As I previously covered on this blog, about 70 workers were fired in November from Bissell’s warehouse in suburban Will County — part of a massive distribution hub where 150,000 workers process retail goods coming from overseas for transport throughout the nation. Female Bissell workers were often paid $2.50 per hour less than men for the same jobs – which they say is especially ironic since women purchase the bulk of homecare products.
“It’s total discrimination,” said Cindy Marble. “I was fired simply in retaliation for standing up for myself.”
Through the UE and local clergy, the workers are demanding restitution and ideally rehiring with fair pay and improved working conditions.

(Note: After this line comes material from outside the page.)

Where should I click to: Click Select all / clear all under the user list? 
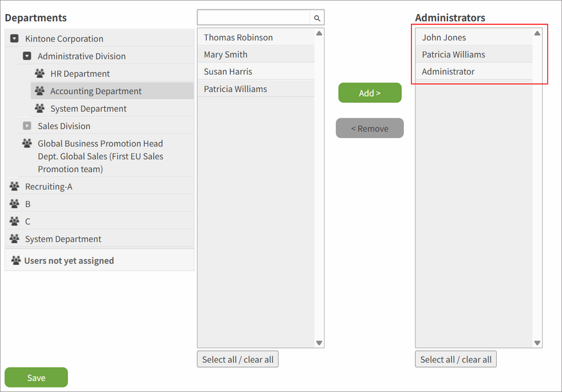[x=237, y=359]
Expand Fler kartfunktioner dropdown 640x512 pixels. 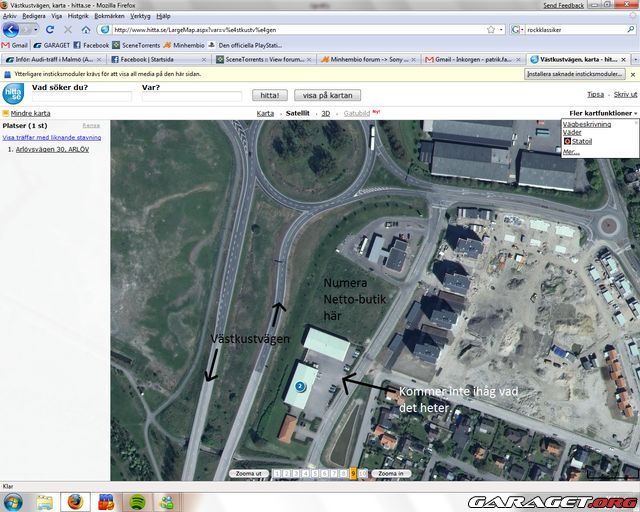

Most of the workers have been so far unable to find other jobs.
“Bissell, clean up your act!” chanted the crowd, led by Rev. Craig Purchase of Mt. Zion Tabernacle, on the sidewalk outside the convention center. Upon learning that Bissell representatives were watching from inside, the group spread out across the length of the lawn and pumped their fists or shook their fingers directly at the glass façade.
“These vacuum cleaners are made in sweatshops in China, and guess who has to move them, in sweatshop conditions right in Obama’s back yard,” said campaign organizer Abraham Mwaura. “These multinational companies moved overseas and what did they give us back? These minimum wage jobs.”
UE organizer Mark Meinster said a Bissell representative indicated Sunday that company officials want to talk with the workers. Meinster thinks the public pressure at the convention center made a significant impact, given that major customers like Wal-Mart and Kohl’s – also targets of the Warehouse Workers campaign – were among the 20,000-plus buyers at the show. Workers have also been leafleting at stores calling on customers to boycott Bissell products until the charges are addressed.
Past letters and calls from the union and clergy have elicited only a letter from Bissell saying the firings were carried out by a subcontractor, whose contract has ended. Most warehouse workers are hired through subcontractors – sometimes several layers of them – a common strategy in many industries wherein large companies avoid accountability for working conditions.
“Certainly we’re communicating that we’re open to straightening the situation out,” Meinster said. “It’s their warehouse. We think this is a powerful example of what warehouse workers are facing everyday across the industry. People were hearing for years that this would be so great for jobs in the area. This crystallizes the reasons it’s not.”